7. Be empathetic to applicant’s cashflow

A bank guaranty of 3% of total investments for small players means a cash block of 35. The banks are as stringent in issuing bank guaranty as in term loan or working capital. As the applicant has to actual fund his cash flows and the government is not paying anything upfront so some relaxation in this area is desirable.
8. Financial year considerations for techncial civil costs and plant and machineries must be aligned
From Apr-Nov 2019 almost 2.6% of total imports was that of dairy machineries which was also amongst the top 10 imports at that time . Similarly dairy machineries must have arrived in FY 21 also. But the technical civil cost for food processing sector is being considered from FY 22 while machineries are considered from FY 21 onwards. A slight adjustment here may make a few more companies eligible for the scheme.
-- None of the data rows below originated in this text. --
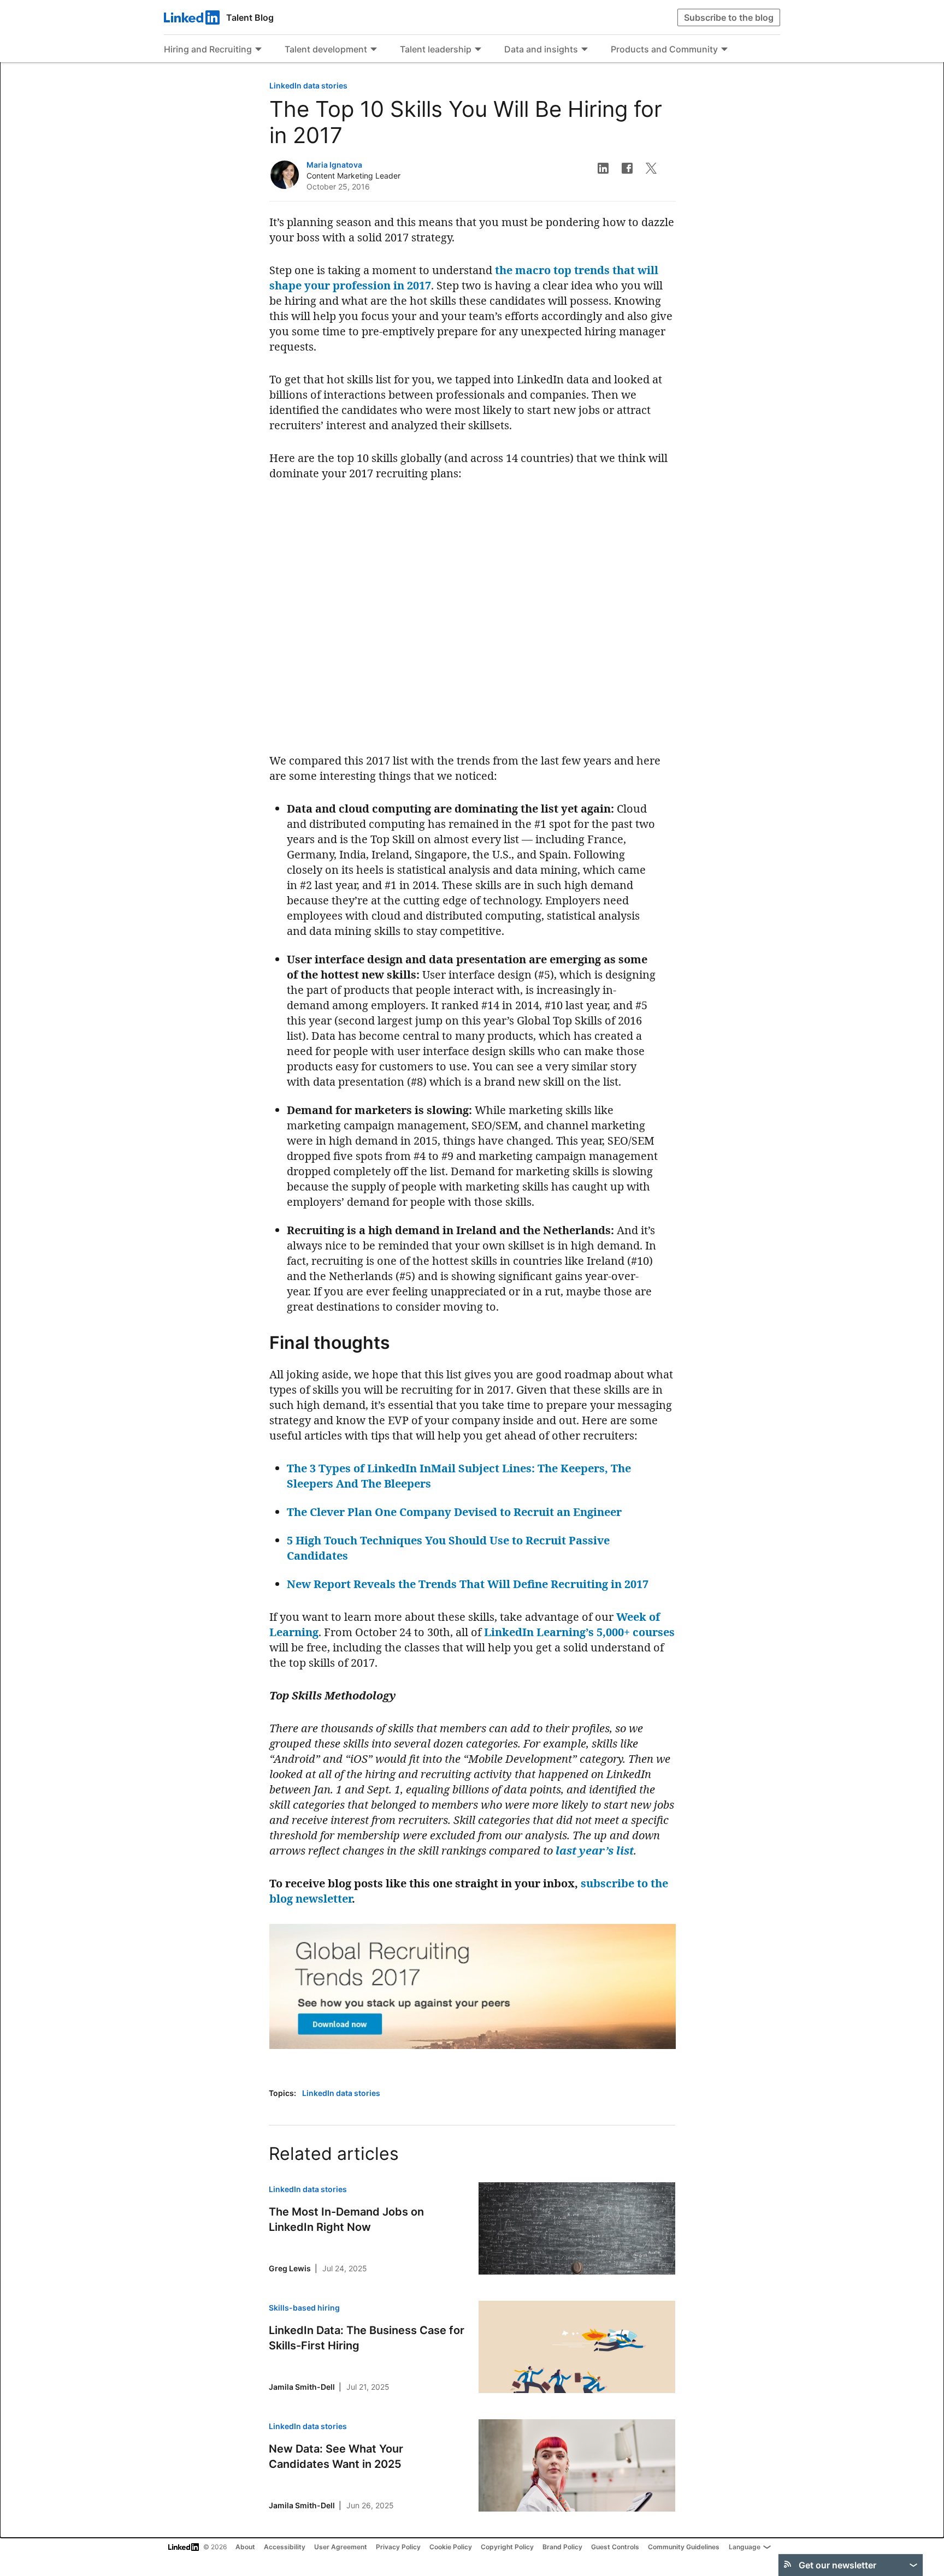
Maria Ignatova (334, 164)
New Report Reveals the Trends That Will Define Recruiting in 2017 (467, 1584)
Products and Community (664, 49)
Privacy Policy (398, 2547)
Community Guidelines (683, 2547)
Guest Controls (615, 2547)
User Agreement (340, 2547)
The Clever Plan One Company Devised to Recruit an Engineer (454, 1512)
9. Category III may also cover industry specific needed expenditures

Lastly for category III in our dairy and food sector, certain country specific voluntary quality certifications like BRC etc, selective sampling at modern trade and consumer tasting panels for products in diverse market is a big cost. It is as important as having fashion shows for the textiles sector. Inclusion of these costs under category III for branding may also be considered if not done so far.

Last but not the least that this scheme has some precedence in mobile phone segment. That segment has an all together different eco system and requirements. For dairy and food sector where in millions of farmers are involved, I would like the scheme to have more flexibility and quicker windows for reviews and adjustments.